Ravalli County Sheriff Perry Johnson has made good on his campaign pledge to open sheriff’s office substations in outlying areas of the county, but it took three murders to get the latest field office open.
The Florence field office opened about a week after the bodies of Dorothy Harris, 62, Brenda Patch, 44 and Cynthia Paulus, 71, were discovered Nov. 6 at Harris’s shop, The Hair Gallery, on U.S. Highway 93 in Florence.
When Johnson ran for office in 1998 he made a campaign promise to open field offices in various Bitterroot Valley communities where deputies could interview witnesses, write reports and establish a stronger law enforcement presence.
The cost of operating field offices has discouraged Johnson from fully keeping his pledge, though he did open one such station in the Montana Highway Patrol office in Stevensville. A second office, in Darby, was planned when the murders were discovered.
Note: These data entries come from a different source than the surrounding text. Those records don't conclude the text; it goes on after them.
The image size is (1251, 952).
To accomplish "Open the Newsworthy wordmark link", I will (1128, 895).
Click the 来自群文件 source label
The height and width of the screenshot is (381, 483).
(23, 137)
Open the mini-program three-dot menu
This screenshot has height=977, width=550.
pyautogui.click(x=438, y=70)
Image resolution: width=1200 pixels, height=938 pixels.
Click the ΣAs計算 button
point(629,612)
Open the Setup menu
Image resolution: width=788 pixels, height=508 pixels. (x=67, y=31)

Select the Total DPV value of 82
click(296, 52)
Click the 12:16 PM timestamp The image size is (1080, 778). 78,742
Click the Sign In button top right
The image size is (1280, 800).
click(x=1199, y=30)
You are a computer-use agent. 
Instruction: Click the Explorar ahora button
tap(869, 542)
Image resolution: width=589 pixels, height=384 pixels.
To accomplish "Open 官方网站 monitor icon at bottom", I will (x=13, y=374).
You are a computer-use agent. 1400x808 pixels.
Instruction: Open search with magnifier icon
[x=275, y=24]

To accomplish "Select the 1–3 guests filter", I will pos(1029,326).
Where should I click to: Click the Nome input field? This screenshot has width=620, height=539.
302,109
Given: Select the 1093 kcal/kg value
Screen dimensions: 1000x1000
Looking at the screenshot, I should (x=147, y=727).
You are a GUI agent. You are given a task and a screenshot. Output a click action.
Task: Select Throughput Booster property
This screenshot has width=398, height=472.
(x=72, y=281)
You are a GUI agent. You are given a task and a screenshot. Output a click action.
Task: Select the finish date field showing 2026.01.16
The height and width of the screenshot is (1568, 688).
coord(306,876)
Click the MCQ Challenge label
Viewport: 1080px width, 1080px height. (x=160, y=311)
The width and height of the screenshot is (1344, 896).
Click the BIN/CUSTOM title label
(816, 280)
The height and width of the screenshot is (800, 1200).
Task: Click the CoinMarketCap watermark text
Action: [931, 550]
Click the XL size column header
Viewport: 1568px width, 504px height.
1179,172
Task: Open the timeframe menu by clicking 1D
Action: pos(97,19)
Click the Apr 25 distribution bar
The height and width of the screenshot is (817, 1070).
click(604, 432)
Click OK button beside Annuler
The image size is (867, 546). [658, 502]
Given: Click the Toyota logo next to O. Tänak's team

After the triple homicide, Johnson inquired into renting an office space in Florence, near The Hair Gallery. Building owner Duane Knapp offered the first month free. “He said ‘If you want it, why don’t you just take it,’ so we did,” says Johnson. Now Johnson says he’s going to have to come up with the cash if he wants to keep the office open beyond that time. “Whether or not I can afford to keep it after this month remains to be seen,” he says.
In fact, Ravalli County commissioners this year had to transfer $447,000 from the federal “Payment in Lieu of Taxes” grant awarded to the county each year, which is not earmarked for any specific projects, to the sheriff’s office just to keep it out of the red, according to Commissioner Betty Lund. Normally, that grant would be deposited into the county’s general fund.
Having a field office in Florence doesn’t mean there will be a deputy on site 24/7, says Johnson. “What people have to understand is sometimes we only have two officers on shift [countywide].”
What the substation will do is cut down on the wasted commute time for officers traveling between Hamilton, where the sheriff’s office is located, and Florence, where the homicide investigation continues. “I just didn’t want to waste the time [traveling],” he says. “You’ve only got so many minutes. You can use your minutes in the community, or you can use your minutes on the highway.”
Whether an already-established field office would have prevented the three homicides is impossible to say, Johnson says, though he suspects it would not have made a difference, since plenty of American cities have fully-staffed neighborhood police precincts, but murders still take place in those same neighborhoods.
Even in far-flung Montana communities it’s not clear that field stations deter crime. Unabomber Ted Kaczynski, for example, lived within a short walking distance of the Lewis and Clark County Sheriff’s Department field station in Lincoln.
Murder is going to occur when the killer is bent on killing, says Johnson. “Some people just have an agenda.”